Parametric statistics is a branch of statistics which assumes that sample data comes from a population that follows a probability distribution based on a fixed set of parameters. Most well-known elementary statistical methods are parametric. Conversely a non-parametric model differs precisely in that the parameter set (or feature set in machine learning) is not fixed and can increase, or even decrease if new relevant information is collected.
Since a parametric model relies on a fixed parameter set, it assumes more about a given population than non-parametric methods do. When the assumptions are correct, parametric methods will produce more accurate and precise estimates than non-parametric methods, i.e. have more statistical power. However, as more is assumed by parametric methods, when the assumptions are not correct they have a greater chance of failing, and for this reason are not robust statistical methods. On the other hand, parametric formulae are often simpler to write down and faster to compute. For this reason their simplicity can make up for their lack of robustness, especially if care is taken to examine diagnostic statistics.

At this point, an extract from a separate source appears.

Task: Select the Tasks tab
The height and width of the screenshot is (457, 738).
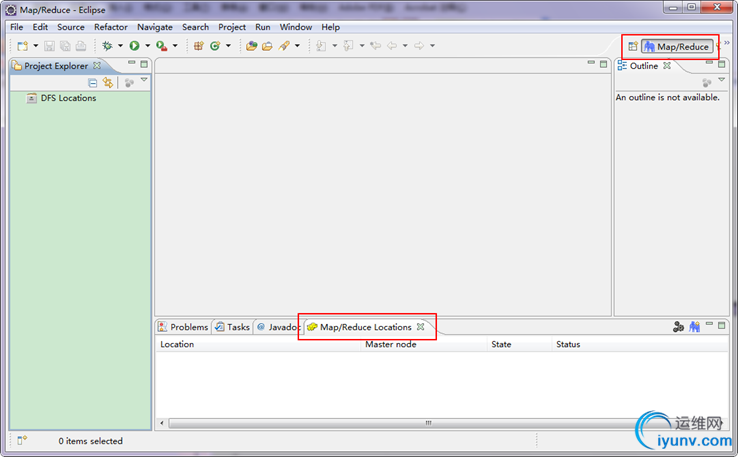Action: (x=233, y=327)
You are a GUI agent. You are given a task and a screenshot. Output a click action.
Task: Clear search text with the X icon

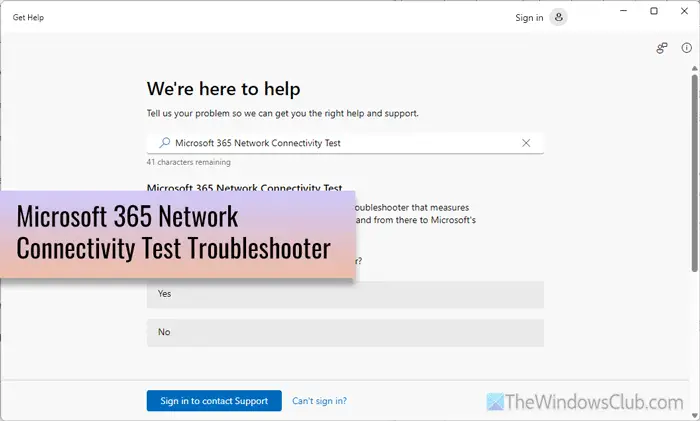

The normal family of distributions all have the same general shape and are parameterized by mean and standard deviation. That means that if the mean and standard deviation are known and if the distribution is normal, the probability of any future observation lying in a given range is known. Suppose we have a sample of 99 test scores with a mean of 100 and a standard deviation of 1. If we assume all 99 test scores are random observations from a normal distribution we predict there is a 1% chance that the 100th test score will be higher than 102.365 (that is, the mean plus 2.365 standard deviations) assuming that the 100th test score comes from the same distribution as the others. Parametric statistical methods are used to compute the 2.365 value above, given 99 independent observations from the same normal distribution.
A non-parametric estimate of the same thing is the maximum of the first 99 scores. We don't need to assume anything about the distribution of test scores to reason that before we gave the test it was equally likely that the highest score would be any of the first 100. Thus there is a 1% chance that the 100th is higher than any of the 99 that preceded it.
Parametric functions were mentioned by R. Fisher in his work Statistical Methods for Research Workers in 1925 which created the foundation for modern statistics.
- Geisser, S.; Johnson, W.M. (2006) Modes of Parametric Statistical Inference, John Wiley & Sons, ISBN 978-0-471-66726-1
- Cox, D.R. (2006) Principles of Statistical Inference, Cambridge University Press, ISBN 978-0-521-68567-2
- Murphy, Kevin (2012). Machine Learning: A Probabilistic Perspective. MIT. p. 16. ISBN 978-0262018029.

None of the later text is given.